DRR Corona-News 02.04.20 – Tourismusnot

Inland

Milliardenforderungen

Die FAZ beziffert, in einem Artikel heute, den wirtschaftlichen Schaden durch ausgefallene Reisen der deutschen Pauschalreiseveranstalter auf 3,5 Milliarden Euro. Dies beziehe sich alleine auf die Frist von Beginn der Krise bis Mitte April. Die Wiederaufnahme des Reisegeschäfts nach Ostern sei aber sehr unwahrscheinlich. Die großen Veranstalter wie TUI, DER-Touristik oder FTI haben ihre Reisen bereits bis Ende April abgesagt.

Reisebüros und Veranstalter in Not – Foto: TUI Group

Gutscheindebatte

Angesichts dieser Diskussion ist das Bestreben der Reiseanbieter auf die viel diskutierte Gutscheinlösung nachvollziehbar. Inzwischen hat sich die Bundestagsfraktion von CDU/CSU für eine solche Gutscheinlösung ausgesprochen. Ungeklärt ist allerdings nach wie vor, ob es dazu kommt und vor allem, wie eventuell ausgegebene Reisegutscheine finanziell abgesichert werden sollen. Eine Anwaltskanzlei in Düsseldorf sieht Bund und Regierung ohnehin in der Pflicht einer solchen Absicherung. Grund sei die gesetzlich ungenügende Absicherung von Insolvenzen. Dies habe sich schon die Insolvenz von Thomas Cook im letzten Jahr gezeigt.

Markus Tressel, MdB

Missstimmung in der Politik.

Markus Tressel, Tourismuspolitischer Sprecher der Grünen im Bundestag kritisierte gestern, dass die Regierung bislang keine Notwendigkeit der persönlichen Unterrichtung, des für die Touristik zuständigen Bundestagsausschusses, gesehen habe. Er forderte, dass Thomas Bareiß, Regierungsbeauftragter und Staatssekretär eiligst im Ausschuss vorstellig werden müsse.

Ausland

Luftbrücke

Die Regierung von Neuseeland hat grünes Licht für die Wiederaufnahme der Rückholflüge nach Deutschland gegeben. Die ersten Flüge, nach einer Unterbrechung der Aktion sollen am morgigen Freitag starten.

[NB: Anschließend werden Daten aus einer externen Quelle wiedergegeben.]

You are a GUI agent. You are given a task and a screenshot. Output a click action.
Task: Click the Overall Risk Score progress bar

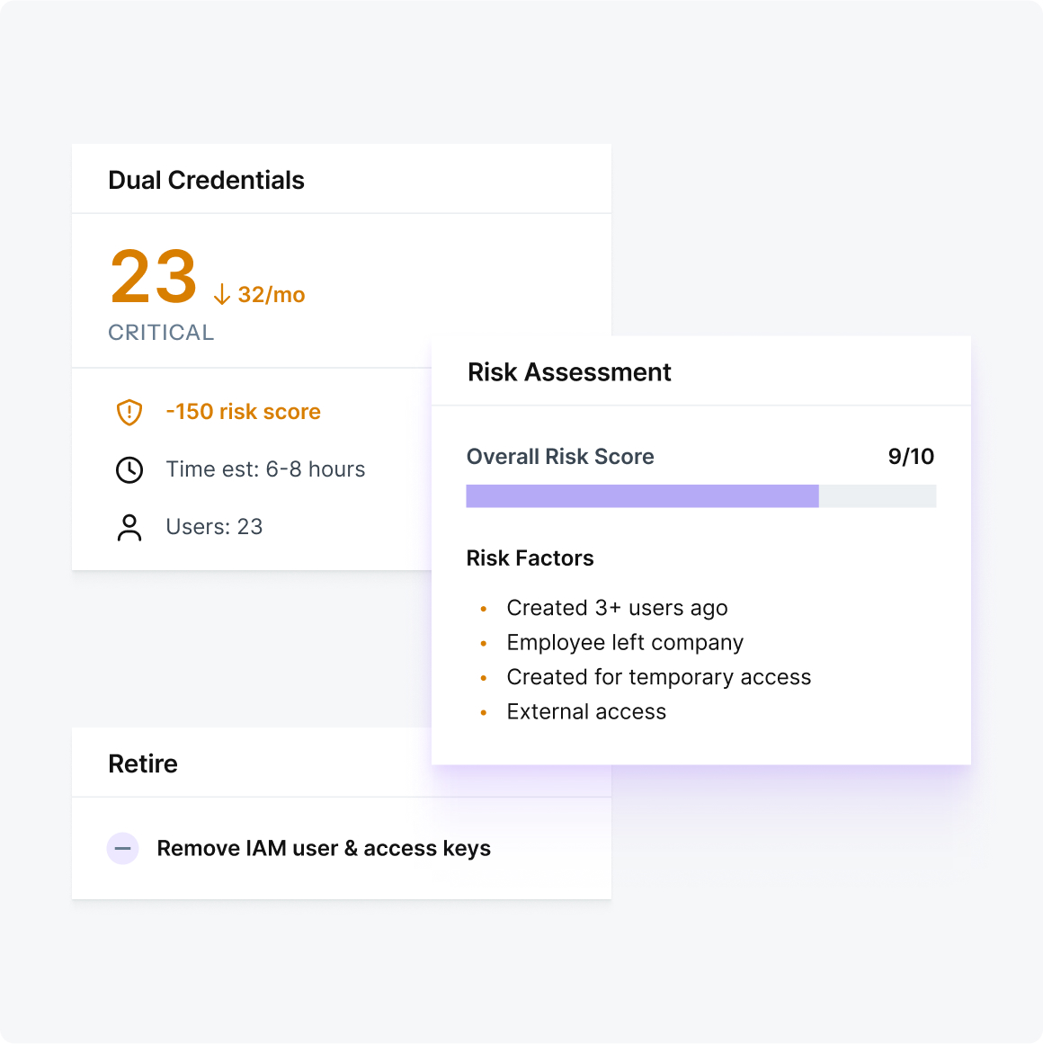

Die gestrandeten Urlauber sollen von Lufthansa und Air New Zealand transportiert werden.

Gekappte Verbindungen

Litauen hat alle Flug- und Fährverbindungen für den Personenverkehr mit dem Ausland eingestellt.

Kreuzfahrt

US-Präsident Donald Trump hat sich in die Anlandungsprobleme der MS Zaandam und der MS Rotterdam eingeschaltet. Gleich wie groß die Probleme an Land seien, hier seien die Passagiere des Kreuzfahrtschiffs in Not. Wenn die Meldungen stimmen, hat er offenbar Floridas Gouverneur umgestimmt, der die beiden Schiffe abgewiesen hatte.

Abendstimmung in Fort Lauderdale Beach

Luftfahrt

Begründung Gesundheitsrisiko

Gesundheitsminister Jens Spahn untersagt mit sofortiger Wirkung Flugverbindungen zwischen Deutschland und dem Iran. Diese Maßnahme sei angesichts der gesundheitlichen Gefährdung angeraten.

Trouble für Condor?

Wie schon am vergangenen Freitag gemeldet, wackelt die Übernahme des Ferienfliegers Condor durch die polnische PGL-Gruppe, deren Tochtergesellschaft LOT, durch das Grounding ihrer Flotte selber in finanzielle Schwierigkeiten geraten ist. Inzwischen verdichten sich die Gerüchte, dass der Bund entweder die Kredite verlängert oder sogar als Interimseigner auftreten könnte. Zu einer Stellungnahme sind, nach wie vor, weder Bundesregierung und Condor, noch die PGL-Gruppe bereit.